(Baca: Sepeda Motor Dilarang Lintasi Jalan Sudirman Setelah Pembatas Jalur Cepat Dibongkar)
Menurut dia, kebijakan ini telah diupayakannya sejak 2014, dimulai dengan pelarangan motor melintas Jalan Thamrin-Medan Merdeka Barat.
Hal ini tentunya ditujukan agar masyarakat beralih ke transportasi umum yang dinilai akan mengurai kemacetan Jakarta.
"Kami baru membatasi Harmoni sampai ke Bundaran HI. Jadi, motor bisa lewat belakang dan nanti akan kami perluas (jangkauan pembatasan sepeda motor) ke Gajah Mada, Hayam Wuruk, Blok M, kalau bus tingkatnya datang lagi," kata Ahok pada November 2014.
Namun, Ahok memastikan, pelarangan motor baru akan berlaku setelah sistem jalan berbayar (ERP) berjalan dan bus-bus sudah cukup tersedia.
Rencana penerapan ERP di Jakarta pun sebenarnya sudah ada sejak awal masa kepemimpinan Gubernur Joko Widodo pada akhir 2012.
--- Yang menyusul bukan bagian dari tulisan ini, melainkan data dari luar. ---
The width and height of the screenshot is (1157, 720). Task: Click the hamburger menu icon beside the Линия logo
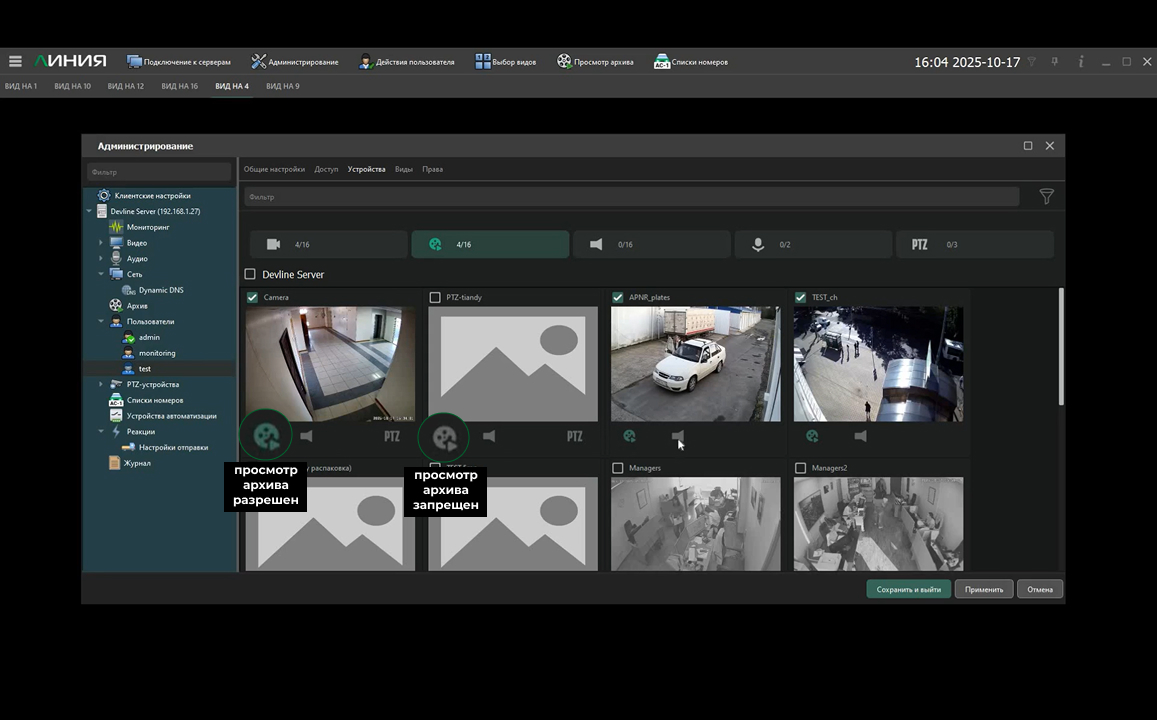[15, 62]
Tetapi, hingga kini, penerapannya belum juga terealisasi.
Sarana pendukung
Pakar tranportasi Universitas Indonesia, Tri Tjahjono mengatakan, pelarangan sepeda motor bisa saja diterapkan, apabila ERP untuk mobil berlaku dengan benar.
"ERP harus diterapkan dulu, tentunya juga dengan tarif yang mahal yang memaksa pengendara mobil ganti kendaraan umum, kalau cuma Rp 10.000-Rp 20.000 ya itu mampu dibeli oleh mayoritas warga Jakarta, harus mahal," katanya kepada Kompas.com, Senin (25/4/2016).
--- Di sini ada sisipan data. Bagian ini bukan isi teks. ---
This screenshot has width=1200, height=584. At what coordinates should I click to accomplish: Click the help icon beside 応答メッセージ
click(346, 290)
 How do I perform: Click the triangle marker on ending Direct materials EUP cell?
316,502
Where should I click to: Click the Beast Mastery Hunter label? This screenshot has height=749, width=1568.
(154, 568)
Tri mencontohkan London, Inggris, yang menerapkan tarif mahal bagi mobil yang melintas di ERP.
Sejak diterapkan pada 2003, tarif ERP di London meningkat terus, hingga kini berada pada 11.50 poundsterling per hari atau setara dengan Rp 220.000.
"Mungkin kalau di Jakarta Rp 50.000 tarifnya, ini ada hitungan ekonominya, banyak faktor yang dipertimbangkan, tapi intinya adalah mendorong pengendara mobil untuk berganti," ujarnya.
Selain menerapkan ERP, pemerintah dinilai perlu memikirkan sarana lain selain penambahan bus bagi masyarakat yang akan beralih ke transportasi umum.
"Jangan lupa harus ada fasilitas park and ride untuk mereka yang mau parkir kendaraan," katanya.